What is the objective of your transformation? How long have you given for it to happen? – Have you got a team dedicated to the project or are they combining other functions? – Are they experienced? – Who is the sponsor of this transformation? – What level are they at? Board of Directors? Management? Head of department? – What funds have been devoted? Is this Capex or Opex? – How will progress be monitored? – How will management be informed of the progress?
It is on these last 2 questions that dFakto is particularly able to advise and help. Too often the focus is just on the ‘actual’ expenditure, thereby only looking backwards, when an eye on both current and future investments is required. It’s a tough nut to crack, and is especially so as the ‘target’ is a moving one … companies tend to start out by thinking they need to be at place A but quickly have to be planning ahead as to how they can arrive at places B and C. There is no doubt that the issue is even tougher when the company in question has no idea as to their progression and how they are doing.
Numbers are not enough
Experience has taught us at dFakto that the numbers are not quite enough, and that a combination of qualitative and quantitative data is required to know where you are, how you are progressing and how much still has to be completed. Of course, financial expenditure and planned investment information is collected and verified, but so too is how people feel about how they are progressing.
The raw data to be collected can be made available in many different forms including project management software, text files, information on websites, SAP databases etc. Once sourced, it is checked, and presented in such a way that the CEO and/or the board can quickly and easily get answers to their questions. This dashboard can be updated in just a few clicks as the numbers are automatically and directly sourced from the client’s system. Consolidation is made quickly meaning that it is easy to play the ‘what if’ game, as in what would be the impact of adding this or that plan for example.
The naked truth
dFakto gives management the reassurance that the data they are looking at is reliable and has been cross-checked, and that the data being presented is the same as that being used all around the company… in other words, “one single version of the truth” with no trickery, no reworking or manipulation of the figures.
The automation of this data collection across the organisation means that the PMO and team can spend more time thinking about the issues and much less time simply organising the collect and verification of data.
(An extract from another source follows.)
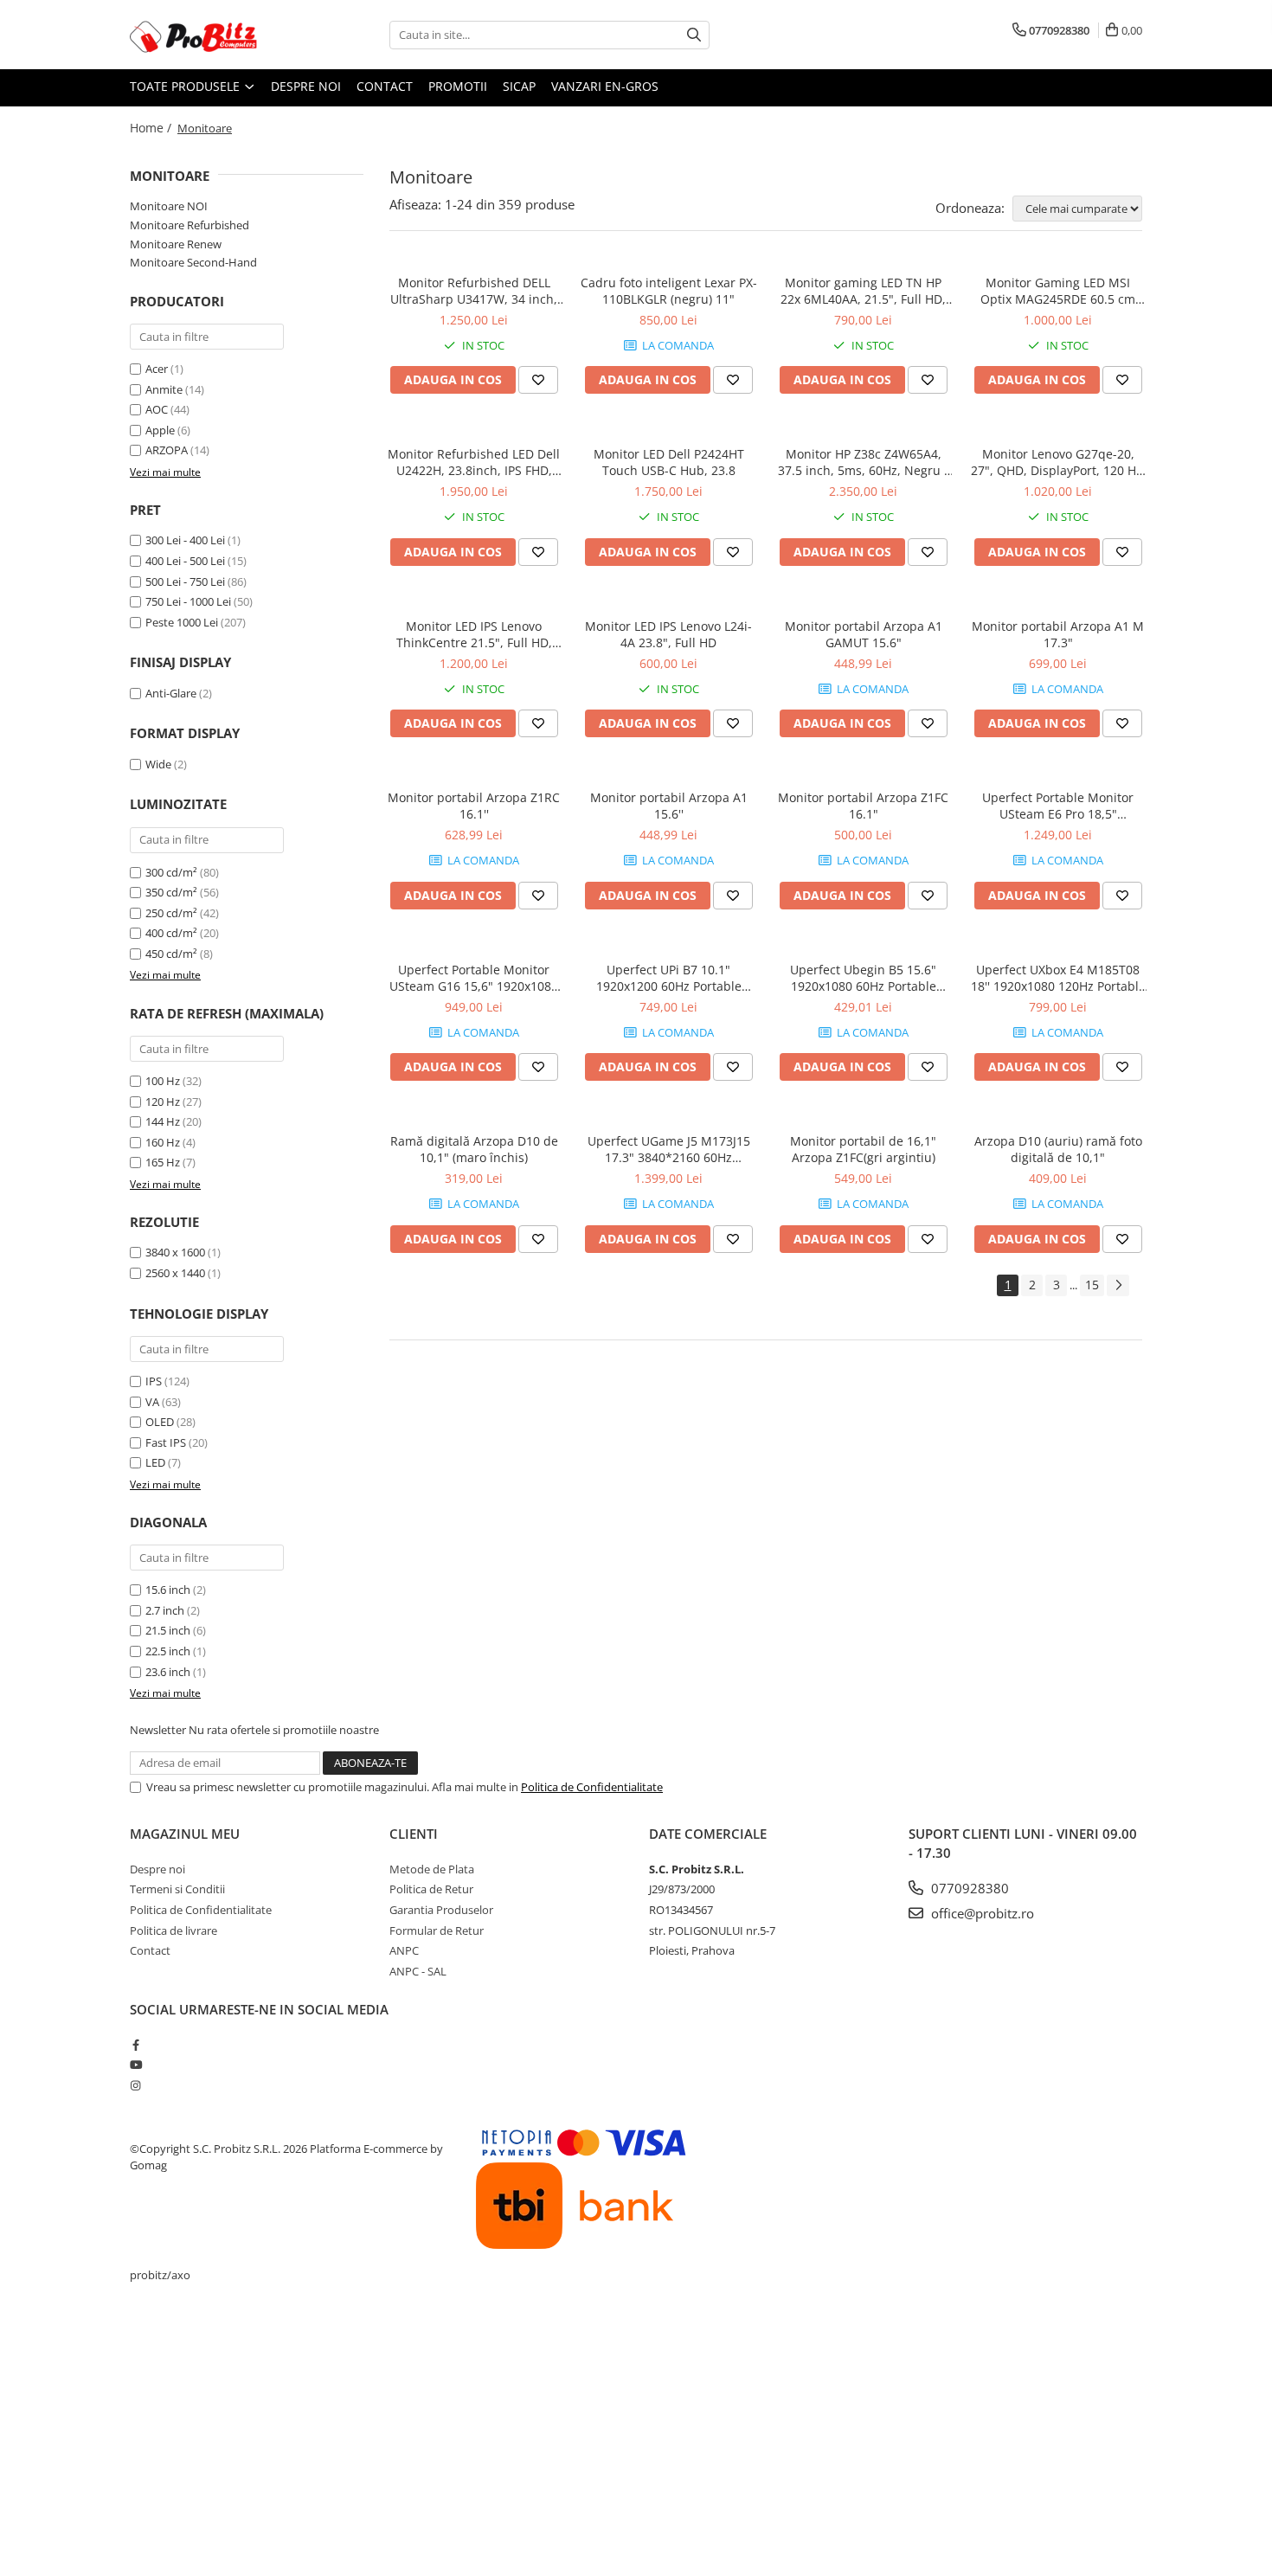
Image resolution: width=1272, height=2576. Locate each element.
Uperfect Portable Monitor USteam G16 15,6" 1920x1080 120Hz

It means more time can be invested anticipating the next moves in the plan, and on the change management required.
A bonus is that there is no agenda behind the figures as they are what they are, and accepted as such: facts and figures. The happy by-product of this is any discussions for change are non-confrontational making it easier to identify, discuss and rectify the bottlenecks in the transformation.
Change and transformation is painful by definition, but it’s a lot easier than having to make big decisions in a hurry. All the more reason why it’s nice to know where you’re at, where you are going and when you should get there.
Obviously, this doesn’t meant that your plan should be as static as figures can be. Linearity can be the reason for its failure. When implementing a transformation plan, a special attention should be paid to the “non-linearity” of it.
Any transformation plan must allow some flexibility to be able to be quickly modified in order to reduce the damages if one does note that a bad idea is being implemented. On the other hand if one does notice that the plan overdelivers, the plan should be flexible enough to overcome initial expectations. This “non-linear” approach has many consequences: ideas can be tested out and resources can be allocated much faster if needed.
With continuous improvement now becoming a core competency of managers in business today, it is obviously important they stay on top of what is happening in their organization. With dFakto’s help they can understand what’s happening and make the necessary transformations thereby ensuring their business is sustainable and fighting fit for the future.